Experts were quick to criticize Trump̵
We know that the coronavirus is most likely to spread when people spend extended periods of time indoors, such as in a car with the windows closed. That’s because the coronavirus mainly spreads through respiratory droplets that spread when someone with COVID-19 coughs, speaks, screams, or sneezes, SELF previously explained. If these droplets end up in another person’s nose, mouth, or eyes, that person can become infected. In such high risk situations, there is also the possibility that the coronavirus could spread via smaller aerosolized particles that may remain in the air for a short time.
“The Risk of COVID19 Transmission Inside [the car] is as high as it gets outside of medical procedures. The irresponsibility is amazing. My thoughts are forced to gamble with the Secret Service, “wrote Dr. Phillips on Twitter.” I feel sick for these agents, “added Dr. Esther Choo, professor of emergency medicine at Oregon Health & Science University.
Other medical experts were similarly concerned and angry. “Shortly after saying I learned a lot about COVID, the president is taking a ride in an enclosed space with people believed to be # COVID19 negative while taking experimental drugs,” said Dr. Craig Spencer, Assistant Professor of Emergency Medicine and Population and Family Health at Columbia University Medical Center, wrote on Twitter. “Why does the US have more # COVID19 cases and deaths than any other country in the world? Because the people who signed this are the exact same people who are leading our pandemic response,” he continued.
“POTUS endangers the health of others. Its MO throughout this pandemic,” wrote Dr. Celine Gounder, Clinical Assistant Professor of Medicine and Infectious Diseases at New York University’s Grossman School of Medicine, on Twitter.
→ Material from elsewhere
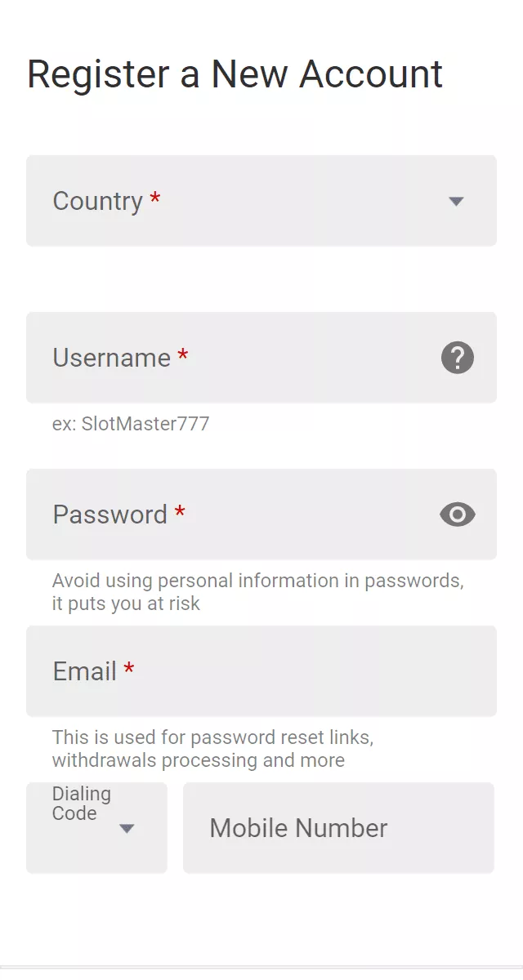The width and height of the screenshot is (523, 980).
Task: Click the Password label text
Action: [x=110, y=515]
The stunt undoubtedly had ramifications for those in the car with Trump. Anyone who has been in close contact with someone with a confirmed case of COVID-19 should quarantine for 14 days, the Centers for Disease Control and Prevention (CDC) recommend. The CDC defines “close contact” as being at least 15 minutes away from someone with COVID-19. While we don’t know exactly how long these three people were in the car together, it’s likely that those who accompanied Trump on his motorcade had to be quarantined after the ride.
And those who have been confirmed to have COVID-19 (including the president) are advised to remain in isolation from others – unless they are receiving medical attention – until they are no longer contagious. When someone is hospitalized with COVID-19, the CDC recommends not moving the patient as far as possible by doing certain procedures and tests in their room, such as using portable X-ray machines when necessary. The CDC does not have specific guidelines for conducting a presidential motorcade, but based on these recommendations, it certainly does not seem advisable.